Source: Own illustration
What shall a company do in the current market environment if it has identified non-core assets? On the one hand, companies with a less comfortable liquidity situation lack the financing for making acquisitions and may see themselves pressured to sell a subsidiary sooner rather than later despite the potentially lower sale value that can be achieved in the currently uncertain market environment. This is likely to leave money on the table, but some companies may still be bound to follow that route.
On the other hand, financially more stable companies should not rush to sell non-core assets but rather prepare the company for sale to achieve a higher valuation. Also, they should not fall into the usual trap of neglecting non-core assets that will inevitably result in further value destruction, but rather switch focus from strategic attention to value protection.
Once a business has been identified as non-core, the entity should be subjected to a deal readiness phase to ensure that value is optimized and risks that could hinder a sale are identified and addressed. This entails in particular clear target setting, the planning and implementation of performance improvement measures (especially the “quick-win” opportunities), and carve-out planning. A well-structured deal execution is then the second step. Figure 3 outlines the various considerations that need to be addressed to prepare and execute an exit.
Source: Own illustration
Such a comprehensive approach may incur significant one-off cost for earnings improvements or restructuring – costs that in many cases dwarf in comparison to the potential benefit. Take a company with revenues of EUR 500 million and the target to moderately increase the EBITDA margin by 2% (EUR 10 million). Assuming a constant exit multiple of 10x, this implies additional exit proceeds of EUR 100 million – an effect that in most cases significantly outweighs the necessary restructuring costs. Likewise, it significantly reduces the likelihood of a failed sale process.

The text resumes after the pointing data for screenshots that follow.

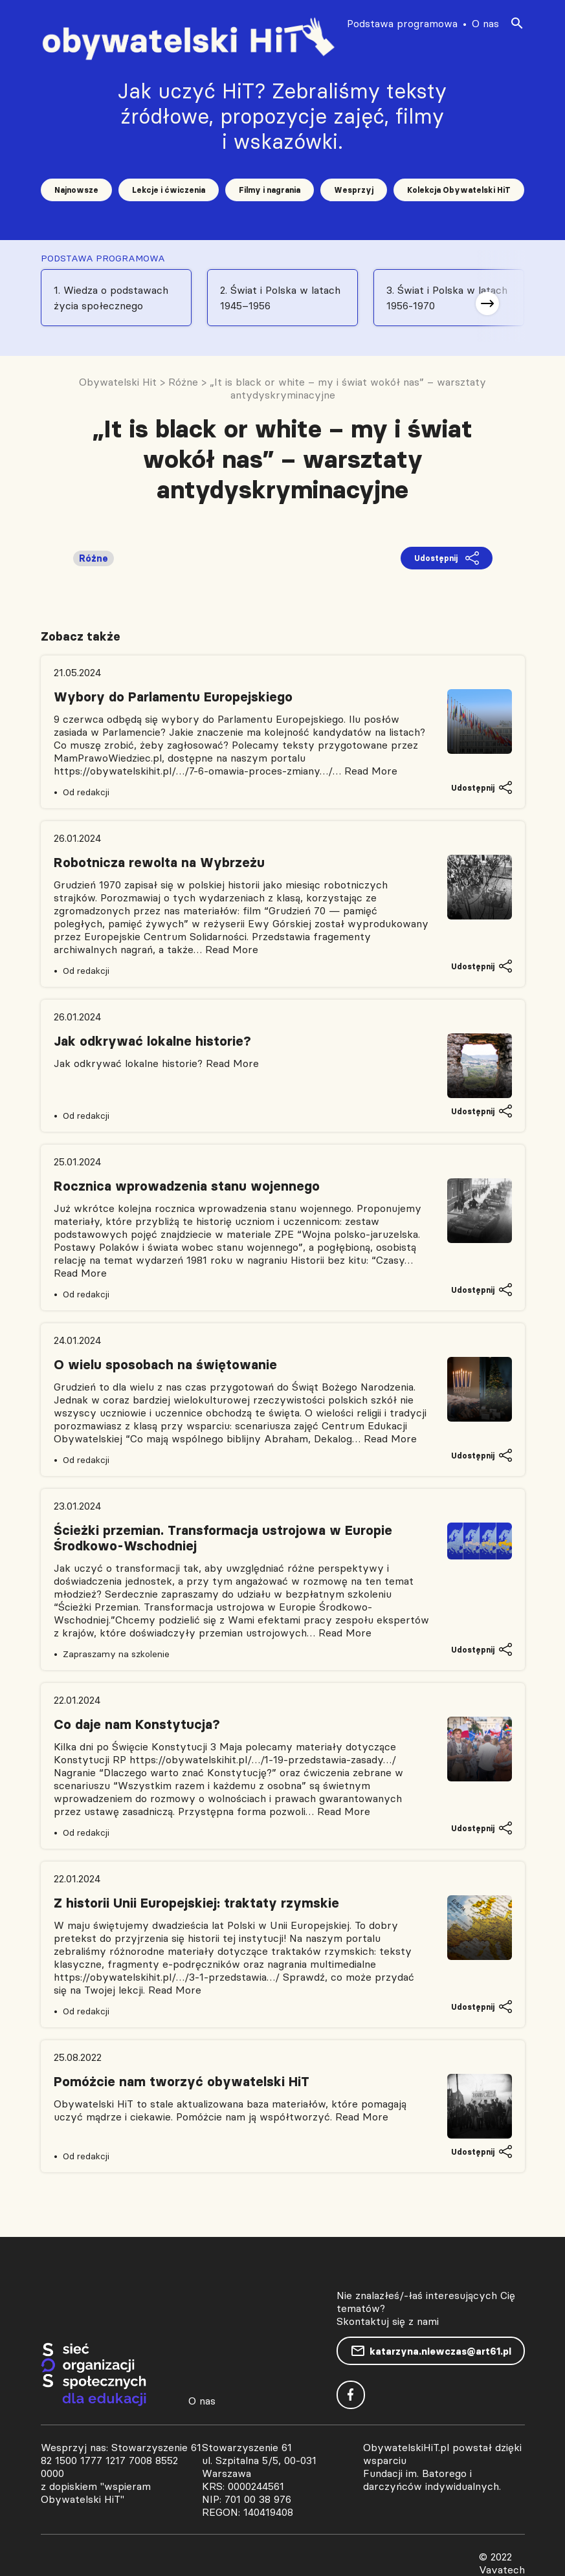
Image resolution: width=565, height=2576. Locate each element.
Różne (93, 558)
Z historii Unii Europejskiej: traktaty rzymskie (196, 1903)
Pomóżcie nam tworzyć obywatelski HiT (181, 2081)
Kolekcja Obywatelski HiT (459, 190)
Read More (370, 770)
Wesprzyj (353, 190)
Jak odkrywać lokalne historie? (152, 1041)
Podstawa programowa (402, 23)
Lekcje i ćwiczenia (168, 190)
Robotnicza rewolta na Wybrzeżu (159, 862)
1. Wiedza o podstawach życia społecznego (111, 297)
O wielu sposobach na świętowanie (165, 1364)
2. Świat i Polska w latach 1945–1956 (280, 297)
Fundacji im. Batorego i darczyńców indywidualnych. (432, 2480)
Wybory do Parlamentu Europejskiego (173, 697)
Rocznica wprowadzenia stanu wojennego (187, 1186)
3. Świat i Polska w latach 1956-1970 (446, 297)
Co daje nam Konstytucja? (137, 1724)
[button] (487, 303)
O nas (485, 23)
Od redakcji (86, 792)
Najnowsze (76, 190)
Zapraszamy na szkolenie (116, 1654)
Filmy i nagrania (269, 190)
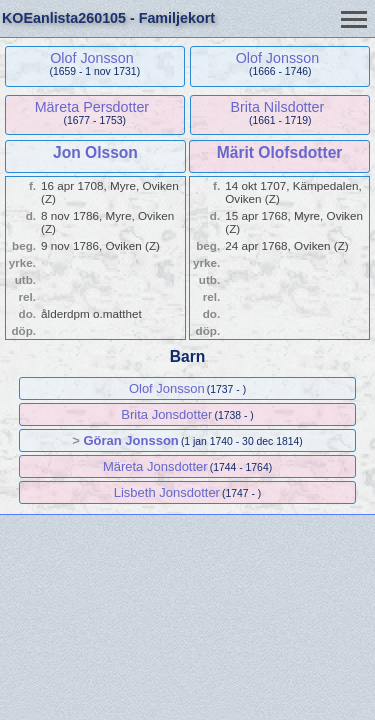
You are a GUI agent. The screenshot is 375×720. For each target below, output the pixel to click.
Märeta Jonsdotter (155, 466)
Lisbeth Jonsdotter (167, 492)
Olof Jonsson (91, 58)
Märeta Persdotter (92, 107)
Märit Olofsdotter (280, 152)
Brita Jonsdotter (166, 414)
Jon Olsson (95, 152)
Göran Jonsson (130, 440)
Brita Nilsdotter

This approaches resonates well with a recent survey by IHS Markit and Mergermarket: when asked what actions could have been taken to make their most recent sell-side deal go more smoothly, 87% wished they had organized the company for a sale well in advance of the process beginning, while 77% believed they should have developed a more in-depth insight into potential issues with specific business units.
4. Overall summary
Covid-19 has without doubt changed the market environment within a very short timeframe and nobody can foresee the eventual future impact of Covid-19. Besides the negative side of Covid-19, we see a reasonable chance to use the current situation to implement a sustainable cash culture and underlying governance and to use the current awareness of fundamentally required adaptations and the potentially stronger willingness for change of usually critical stakeholders to adjust the operating model now. In addition, the current environment offers good opportunities for financially healthy companies to be a proactive player in a market consolidation. Furthermore, the current crisis is a good opportunity to scrutinize portfolio companies and to consider strategic options such as a divestment for non-core and underperforming businesses. For companies with high indebtedness and limited financial headroom, a short-term disposal might be the only valid option. For more stable companies who concluded to sell the business should seize the opportunity to thoroughly prepare the M&A process through an exit readiness program. Such a program typically contains the identification and implementation of restructuring measures improving the overall operational and financial performance and leading to higher sales proceeds.